Let us first understand the literature in brief. Schlichter and Kraemmergaard (2010) conducted a thorough literature review that comprised 885 peer reviewed articles on ERP from 2000 to 2009. The classification of papers was based on a number of relevant factors such as research discipline, research topic, and research methodologies. The most important finding associated with the synthesis of literature was the division of subject areas in the context of ERP. Therefore, the literature was divided into seven specific areas: implementation, post implementation, organizational change and managerial implications, training and education, the target market of ERP in the industrial context, supply chain management, and the ERP system as a separate entity. The earlier literature review papers either lack conceptual frameworks or have considered frameworks from the IS literature only. It is crucial that research on ERP be observed also through the lens of other disciplines. Amani and Fadlalla (2016) bridged this gap by conducting a literature review of 543 articles published from 2000 to 2014 on the basis of a marketing conceptual framework (Macinnis, 2011), which ensured a knowledge-centric approach for gathering insights from a macro-level perspective. Very few papers combine the multi dimensionality nature of ERP systems, which is more relevant upon viewing through the lens of project management. To elaborate further, Wickramasinghe and Gunawardena (2010) discussed the determinants that differentiates a successful project from an unsuccessful one. The key findings have been user involvement, project management, testing and troubleshooting, software development, etc. However, discussing about ERP projects, they tend to talk about these micro level factors on a generic level. For example, Laukkanen et al. (2007) discussed in depth about the key issues of ERP implementation with increase in the firm size. Similarly, Alshawi et al. (2004) conducted a case study showing how the diverse ERP system implementation in the form of customization presents a challenge to the ERP consultants. Soja (2006) extended the same view and provided a detailed account of the ERP implementation success factors from the world of practitioners.

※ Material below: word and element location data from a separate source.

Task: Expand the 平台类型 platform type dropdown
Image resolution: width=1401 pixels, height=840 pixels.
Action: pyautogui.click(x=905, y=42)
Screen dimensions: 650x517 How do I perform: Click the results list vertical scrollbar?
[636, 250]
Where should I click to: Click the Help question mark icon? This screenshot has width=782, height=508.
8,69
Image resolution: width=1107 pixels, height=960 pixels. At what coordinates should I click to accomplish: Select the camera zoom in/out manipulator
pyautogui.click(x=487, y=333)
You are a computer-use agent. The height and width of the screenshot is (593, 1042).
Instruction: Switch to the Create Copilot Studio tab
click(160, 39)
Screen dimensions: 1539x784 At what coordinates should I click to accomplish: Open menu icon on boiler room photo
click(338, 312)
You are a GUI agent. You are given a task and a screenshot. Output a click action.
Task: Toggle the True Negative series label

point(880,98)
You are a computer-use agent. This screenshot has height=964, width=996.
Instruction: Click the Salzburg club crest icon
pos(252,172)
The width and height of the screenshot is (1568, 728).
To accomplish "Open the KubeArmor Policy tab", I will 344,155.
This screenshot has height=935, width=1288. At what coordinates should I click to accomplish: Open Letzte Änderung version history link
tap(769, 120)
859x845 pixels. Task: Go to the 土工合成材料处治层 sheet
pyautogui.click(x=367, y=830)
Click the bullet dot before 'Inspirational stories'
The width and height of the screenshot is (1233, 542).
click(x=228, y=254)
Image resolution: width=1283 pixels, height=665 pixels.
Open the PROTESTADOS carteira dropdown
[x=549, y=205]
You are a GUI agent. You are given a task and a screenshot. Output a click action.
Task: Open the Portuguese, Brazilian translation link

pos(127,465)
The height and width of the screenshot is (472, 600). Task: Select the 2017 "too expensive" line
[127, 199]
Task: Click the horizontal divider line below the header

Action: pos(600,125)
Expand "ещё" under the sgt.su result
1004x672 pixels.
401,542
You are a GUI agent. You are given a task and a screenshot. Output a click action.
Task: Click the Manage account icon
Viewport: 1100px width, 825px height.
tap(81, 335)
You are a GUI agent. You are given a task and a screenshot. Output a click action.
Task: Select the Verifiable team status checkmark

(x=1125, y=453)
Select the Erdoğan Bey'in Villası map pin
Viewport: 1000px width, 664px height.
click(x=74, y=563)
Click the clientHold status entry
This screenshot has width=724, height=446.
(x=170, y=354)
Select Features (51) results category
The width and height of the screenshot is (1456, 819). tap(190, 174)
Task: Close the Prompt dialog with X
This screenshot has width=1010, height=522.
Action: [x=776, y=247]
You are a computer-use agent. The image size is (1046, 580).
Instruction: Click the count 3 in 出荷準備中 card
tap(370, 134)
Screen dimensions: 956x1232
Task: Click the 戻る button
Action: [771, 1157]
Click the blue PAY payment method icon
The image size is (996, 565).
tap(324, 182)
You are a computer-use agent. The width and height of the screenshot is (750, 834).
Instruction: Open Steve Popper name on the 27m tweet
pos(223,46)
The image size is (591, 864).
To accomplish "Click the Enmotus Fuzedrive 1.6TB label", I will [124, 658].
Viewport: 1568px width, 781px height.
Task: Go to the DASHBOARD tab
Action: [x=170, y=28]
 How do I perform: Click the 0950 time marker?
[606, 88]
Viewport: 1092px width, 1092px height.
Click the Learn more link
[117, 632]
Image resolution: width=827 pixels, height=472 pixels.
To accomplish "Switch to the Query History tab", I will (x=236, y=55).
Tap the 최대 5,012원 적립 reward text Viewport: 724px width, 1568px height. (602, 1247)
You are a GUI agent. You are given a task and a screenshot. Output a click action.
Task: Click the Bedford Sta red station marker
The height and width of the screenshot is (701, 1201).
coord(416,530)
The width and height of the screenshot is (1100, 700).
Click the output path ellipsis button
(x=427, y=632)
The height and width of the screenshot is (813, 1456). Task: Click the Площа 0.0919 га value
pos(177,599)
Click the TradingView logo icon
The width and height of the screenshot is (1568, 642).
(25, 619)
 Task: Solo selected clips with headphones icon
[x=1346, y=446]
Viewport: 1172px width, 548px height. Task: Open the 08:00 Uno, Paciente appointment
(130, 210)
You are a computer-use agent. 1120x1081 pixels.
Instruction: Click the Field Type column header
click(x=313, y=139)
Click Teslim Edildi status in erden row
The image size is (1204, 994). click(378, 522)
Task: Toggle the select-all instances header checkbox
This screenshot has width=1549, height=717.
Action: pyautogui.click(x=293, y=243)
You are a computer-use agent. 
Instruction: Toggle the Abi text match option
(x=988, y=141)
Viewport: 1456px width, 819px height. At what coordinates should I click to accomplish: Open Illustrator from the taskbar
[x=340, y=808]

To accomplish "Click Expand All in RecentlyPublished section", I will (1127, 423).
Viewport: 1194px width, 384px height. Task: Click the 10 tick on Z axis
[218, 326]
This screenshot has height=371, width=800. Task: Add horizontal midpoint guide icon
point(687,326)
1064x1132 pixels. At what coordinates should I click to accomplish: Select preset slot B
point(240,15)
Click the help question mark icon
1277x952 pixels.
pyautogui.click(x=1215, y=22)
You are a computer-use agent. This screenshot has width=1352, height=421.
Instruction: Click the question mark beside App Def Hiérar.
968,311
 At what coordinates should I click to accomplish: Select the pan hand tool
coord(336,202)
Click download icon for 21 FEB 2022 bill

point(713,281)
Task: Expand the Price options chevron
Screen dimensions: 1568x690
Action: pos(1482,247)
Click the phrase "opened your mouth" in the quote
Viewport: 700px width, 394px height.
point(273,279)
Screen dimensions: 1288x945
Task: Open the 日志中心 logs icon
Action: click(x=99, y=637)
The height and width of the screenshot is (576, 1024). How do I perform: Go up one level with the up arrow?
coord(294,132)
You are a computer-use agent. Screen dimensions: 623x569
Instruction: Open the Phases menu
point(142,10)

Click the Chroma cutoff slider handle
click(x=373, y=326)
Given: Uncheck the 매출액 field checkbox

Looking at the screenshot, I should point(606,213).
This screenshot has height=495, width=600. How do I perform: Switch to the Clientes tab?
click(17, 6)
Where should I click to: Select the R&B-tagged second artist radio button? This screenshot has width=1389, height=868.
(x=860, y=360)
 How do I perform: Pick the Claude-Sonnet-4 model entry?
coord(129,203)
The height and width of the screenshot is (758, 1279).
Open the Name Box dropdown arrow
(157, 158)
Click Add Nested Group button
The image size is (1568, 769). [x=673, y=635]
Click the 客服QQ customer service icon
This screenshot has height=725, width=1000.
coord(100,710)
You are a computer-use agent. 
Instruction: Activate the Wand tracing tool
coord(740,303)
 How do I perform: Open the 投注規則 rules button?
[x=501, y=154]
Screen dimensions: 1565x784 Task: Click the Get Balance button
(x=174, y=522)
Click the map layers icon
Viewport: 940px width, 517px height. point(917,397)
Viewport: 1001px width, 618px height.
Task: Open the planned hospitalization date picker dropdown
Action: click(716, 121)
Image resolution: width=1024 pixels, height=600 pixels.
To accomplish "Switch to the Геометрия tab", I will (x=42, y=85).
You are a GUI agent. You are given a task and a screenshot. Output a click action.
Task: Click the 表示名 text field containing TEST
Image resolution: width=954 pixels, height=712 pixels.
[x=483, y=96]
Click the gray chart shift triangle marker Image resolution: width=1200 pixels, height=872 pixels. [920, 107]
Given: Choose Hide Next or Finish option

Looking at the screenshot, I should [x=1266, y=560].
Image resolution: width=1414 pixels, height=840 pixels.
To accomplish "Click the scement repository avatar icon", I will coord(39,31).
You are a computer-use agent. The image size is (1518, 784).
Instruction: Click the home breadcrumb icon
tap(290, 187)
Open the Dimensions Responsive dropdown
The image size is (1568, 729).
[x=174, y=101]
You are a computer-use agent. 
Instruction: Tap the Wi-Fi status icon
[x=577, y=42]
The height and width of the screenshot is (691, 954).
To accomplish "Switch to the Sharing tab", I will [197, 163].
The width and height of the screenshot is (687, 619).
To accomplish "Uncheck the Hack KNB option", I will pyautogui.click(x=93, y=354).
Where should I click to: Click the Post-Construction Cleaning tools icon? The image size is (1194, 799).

Although studies have been carried out in different business contexts (Almajali et al., 2016), probably none of the studies has conducted a comparative analysis of the success and failure of the ERP implementation in two different countries. This paper argues that a good comparison can only be made upon comparing two similar projects in different environments. The authors considered the higher education sector as their research sample, primarily for two reasons. First, to the best of knowledge, very limited research has been conducted in the context of ERP implementation in higher education (Abugabah & Sanzogni, 2010; Abugabah et al., 2015; Noaman & Ahmed, 2015), especially related to comparing projects implemented across different nations. Second, the reports suggest that the higher education sector displays a void in professional management and effective leadership, owing to its size and the importance it generates for societies and individuals (Ernst & Young LLP, 2013).